Why the stock market fell on Friday – Footwear News

Stocks took a hit on Friday after a much-anticipated inflation report showed prices rising faster than expected in May.

Consumer prices rose 8.6% in May from a year ago, according to the monthly report from the Bureau of Labor Statistics. The number was up from 8.3% growth in April and 8.5% growth in March and represented the largest 12-month increase since the period ending in December 1981.

This new data fueled investor concerns, which led to a selloff on Friday.

According to this report, the Dow Jones Industrial Average lost nearly 800 points, or 2.5% on Friday. The S&P 500 fell 110 points, or 2.75%, while the Nasdaq Composite fell 420 points, or 3.6%.

Footwear stocks were also hit across the board. On Friday afternoon, Crocs was down 5.37%, Caleres 5.1%, Adidas 3.3%, Nike and Steve Madden 3%, Skechers 3.3% and Designer Brands Inc. 3%. .38%.

» **GIVEN DATA**

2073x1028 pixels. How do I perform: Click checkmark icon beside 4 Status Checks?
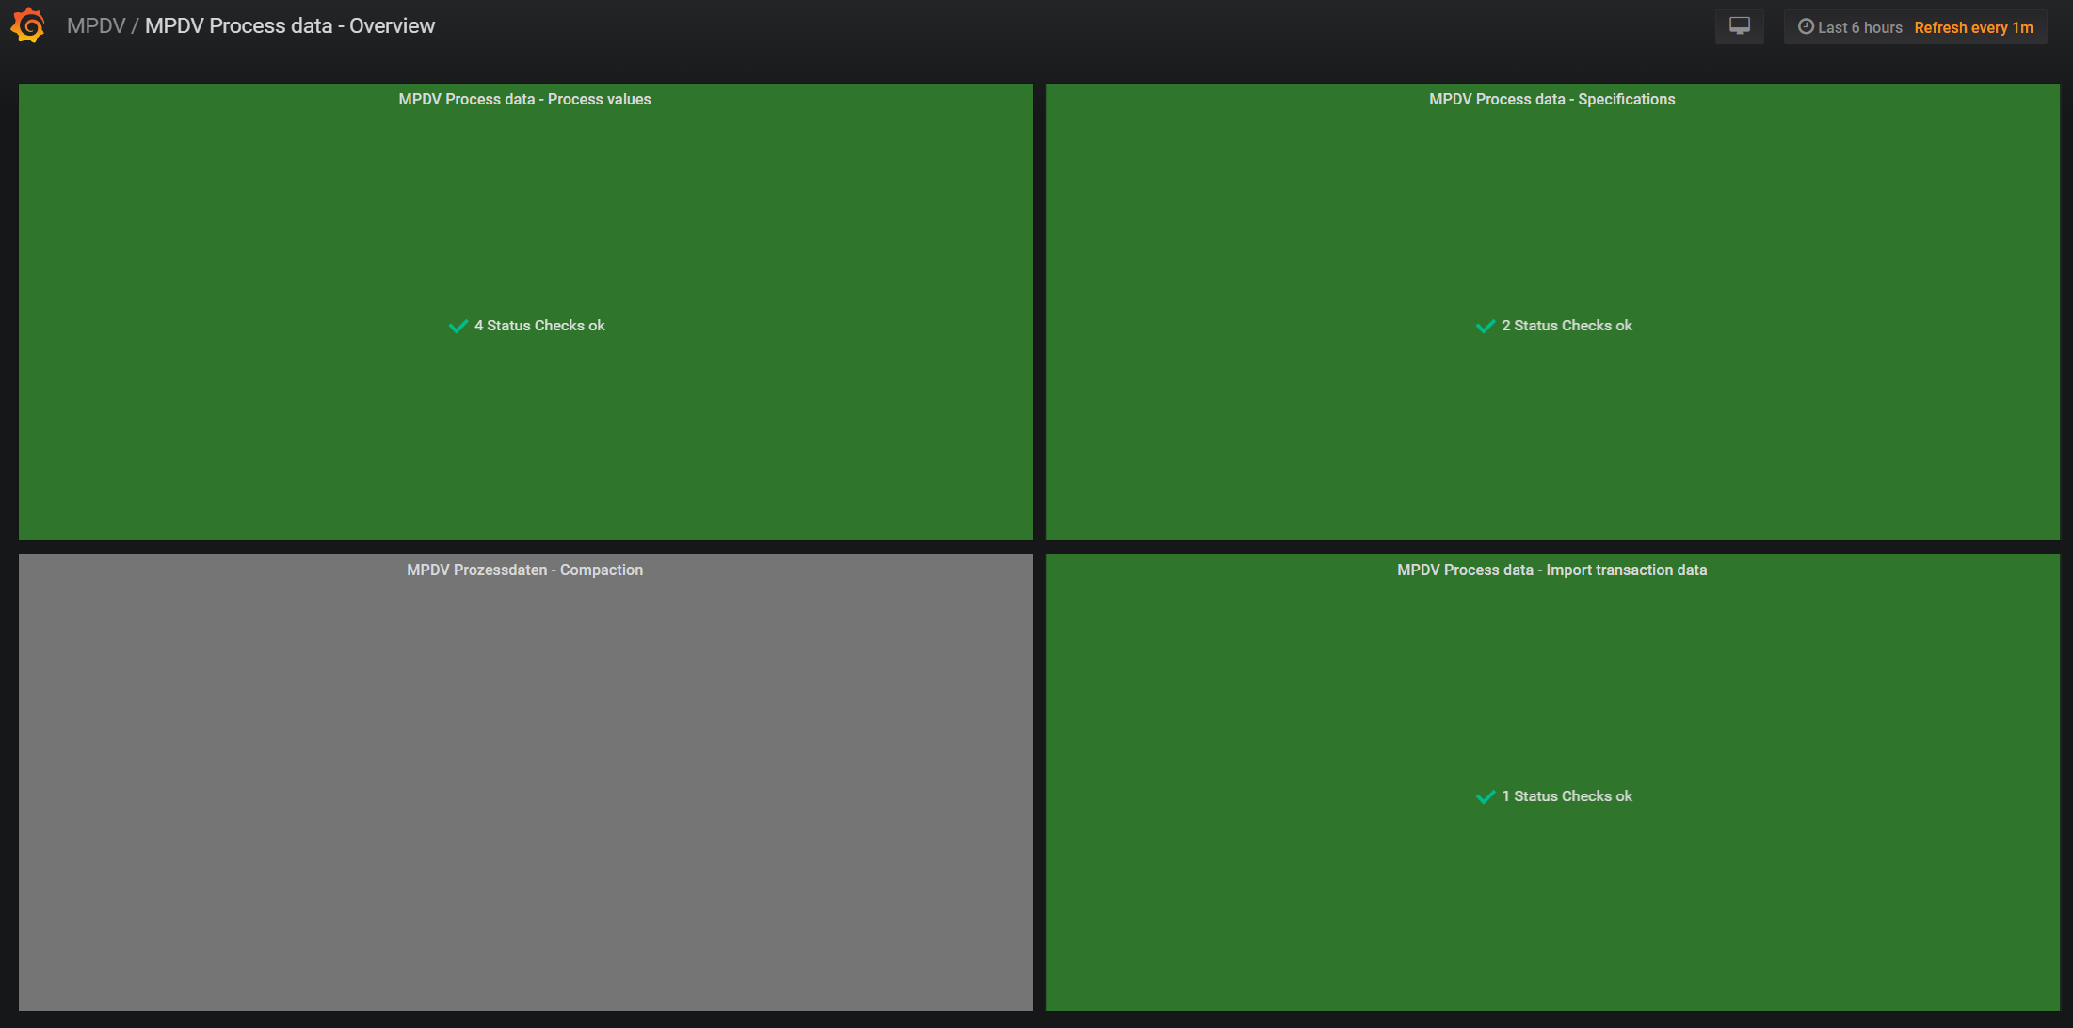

» **TASKS TO CARRY OUT**
1. List every footwear company that the article on Friday's stock market drop names.
2. Write the next part of the article on Friday's stock market drop, picking up after its final sentence.
The lines have no connection to the article about Friday's stock market drop.

» **RESPONSES IN ORDER**
1. Crocs, Caleres, Adidas, Nike, Steve Madden, Skechers, Designer Brands Inc.

2.
Retailers also felt the heat on Friday. Foot Locker stock fell almost 4% on Friday afternoon. Academy Sports was down 3.12%, Shoe Carnival was down 3.1%, Target was down 2.36%, Kohl’s was down 1.7% and even Amazon saw a decline of 5.47%.

In response to today’s inflation report, industry leaders called on the Biden administration to take action to mitigate inflation by repealing tariffs on goods from China.

“This report showing that runaway inflation is continuing is all the more reason for the administration to act quickly to repeal the tariffs,” said Matthew Shay, president and CEO of the National Retail Federation. “As the Federal Reserve pursues its long-term strategy to stem inflation, we need action from the administration and Congress to lower prices that can be taken immediately. The repeal of tariffs is the one of these steps and one of the most effective and meaningful.

The Federal Reserve is expected to announce a half-percent interest rate hike next week, but it could decide to go higher based on this news.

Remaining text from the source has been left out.